シーンを限定する香水ではないが、強い主張を必要とする夜のフォーマルには線が細い。同 Diptyque の Eau Duelle やオリエンタル系を選ぶ方が場に合う場面もある。シグネチャーセント選びのガイドと合わせて、ワードローブの一本として位置付けるのが現実的な使い方だ。

同 Diptyque Tempo との比較

同じ Diptyque で白花〜オリエンタル寄りの一本として比較されやすいのが Tempo。2018 年発表、調香は Olivier Pescheux。サルビアを核に据え、ベルガモットとバイオレットリーフ、ベチバーとパチョリで構成された、いわばグリーン・ウッディ寄りのジェンダーフリー作品だ。

Do Son とのコントラストは明快。Do Son が「海辺の白花」で水平方向に広がるのに対し、Tempo は「サルビアの草原」で垂直に立つ。Do Son がチューベローズの肉感をアイリスで漂白するのに対し、Tempo はサルビアの薬草感をバイオレットリーフとベチバーで都市的に整える。香りの温度感も対照的で、Do Son が湿った木の床なら、Tempo は乾いたコンクリートに近い。

同じワードローブに両方置く価値は十分にある。
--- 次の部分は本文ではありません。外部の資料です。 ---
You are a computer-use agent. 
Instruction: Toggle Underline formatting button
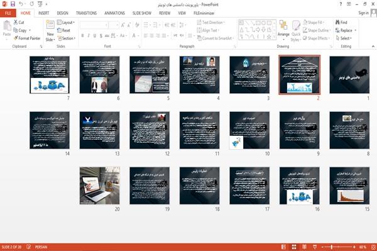coord(95,36)
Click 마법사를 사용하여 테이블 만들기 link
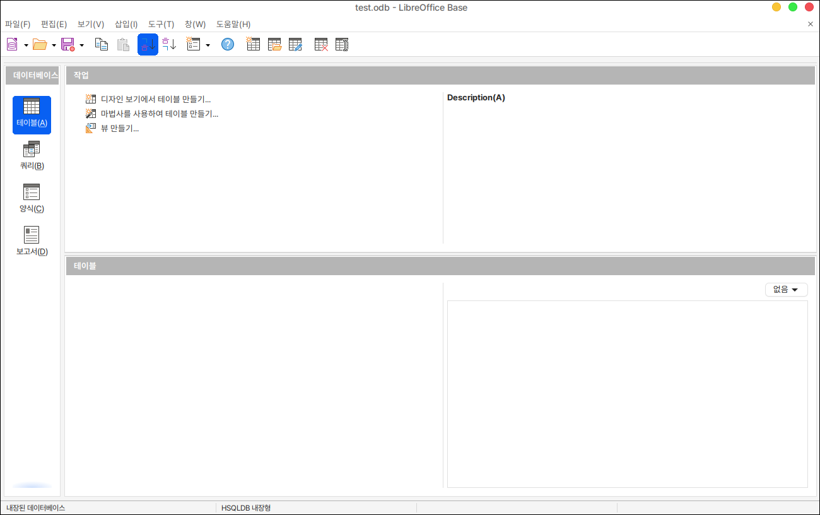 159,114
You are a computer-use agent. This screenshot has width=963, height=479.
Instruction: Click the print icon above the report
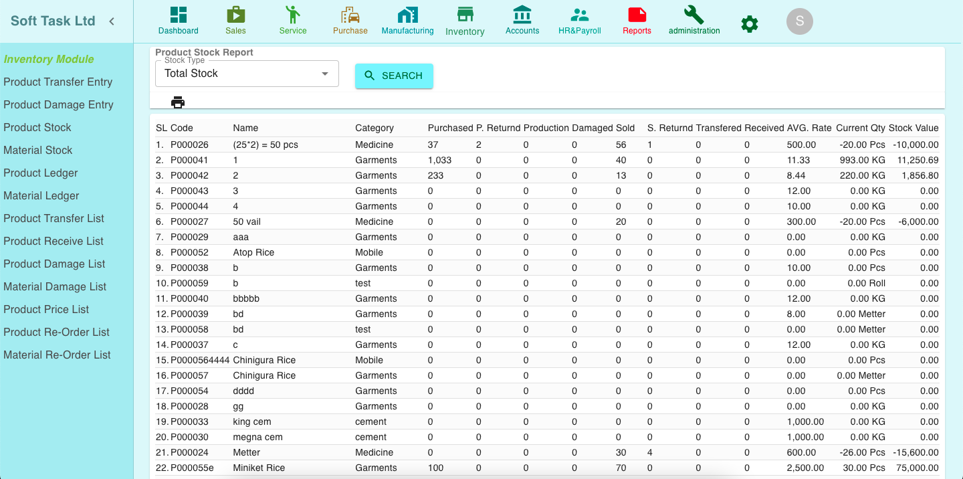click(178, 102)
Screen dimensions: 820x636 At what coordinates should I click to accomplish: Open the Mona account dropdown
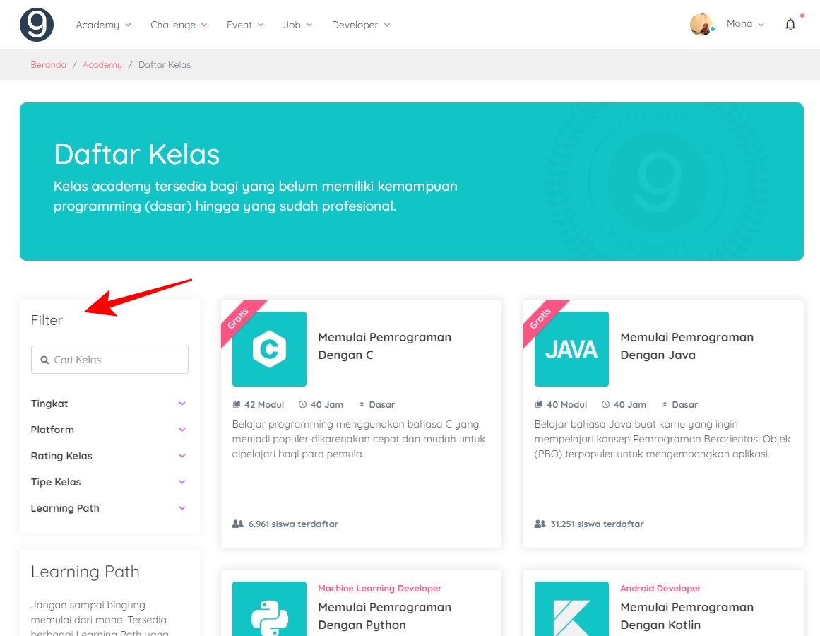[745, 23]
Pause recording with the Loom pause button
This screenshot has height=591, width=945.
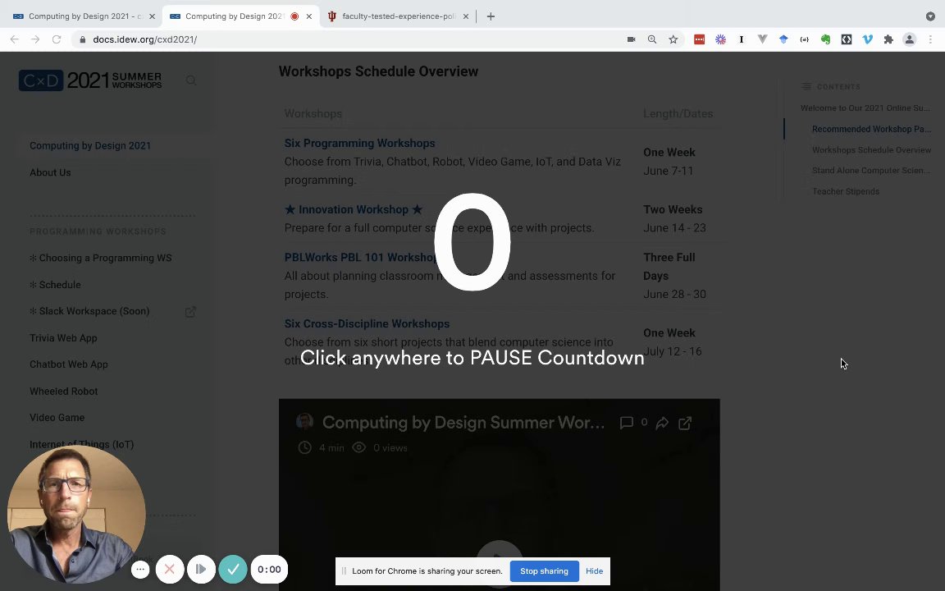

夏の昼下がりや旅先の海辺には Do Son、都市の夕方や仕事の終わりには Tempo、というように、香りで時間帯と場所を切り替える運用が現実的だ。Diptyque の香水は単体で完結する作品が多いが、Do Son と Tempo は「水平と垂直」のペアとして並べると相補的に機能する。

ベルガモット・ピンクペッパー・クラリセージ・マテ アブソリュート・ヴァイオレットリーフの aromatic な開幕から、インドネシアン パチョリが心と余韻を支配する dense で 1 本筋の通った構造。土と煙と緑が織り混ざる土臭く骨太な香り立ち。秋冬のカジュアル、夜の落ち着いた時間、自分の存在を主張したい瞬間に。

発売
2018 年
調香師
Olivier Pescheux
トップノート
ベルガモット、ピンクペッパー、クラリセージ、マテ アブソリュート、ヴァイオレットリーフ
ミドルノート
インドネシアン パチョリ
ラストノート
インドネシアン パチョリ
香りの強度
オードパルファム
持続性
4-6時間
おすすめシーン
30-50 代男女の秋冬・カジュアル・夜・落ち着いた時間

編集部総評

Do Son は、白花香水の入口でありながら、玄人をも引き寄せる二重構造を持つ。初めての一本としては、Fracas のような濃度に怯まず、透明感のあるチューベローズの可能性を体感できる教材的な側面がある。一方で、何本も白花を試した後に戻ってくると、潮風と樹脂、アイリスの粉っぽさといった細部の作りに気づき、改めて完成度の高さに納得する。2005 年発表という事実が、20 年を経た今もカウンターで現役である理由を物語っている。

パッケージも Diptyque らしく、楕円ラベルのオードトワレボトルは静かなインテリアにも馴染む。ベースに留まる強さこそ控えめだが、空間と人をひと続きにする「気配の香水」として、長く付き合える一本だ。同じ Diptyque の Philosykos のレビューと読み合わせると、Yves Coueslant 個人史を起点にしたメゾンの作家性がより鮮明に見えてくる。点数化を避ければ、Do Son は「白花のなかで最も風通しの良い一本」という位置に置ける。手に取る前にムエットだけで判断せず、必ず肌で 3 時間追ってから選びたい類の作品だ。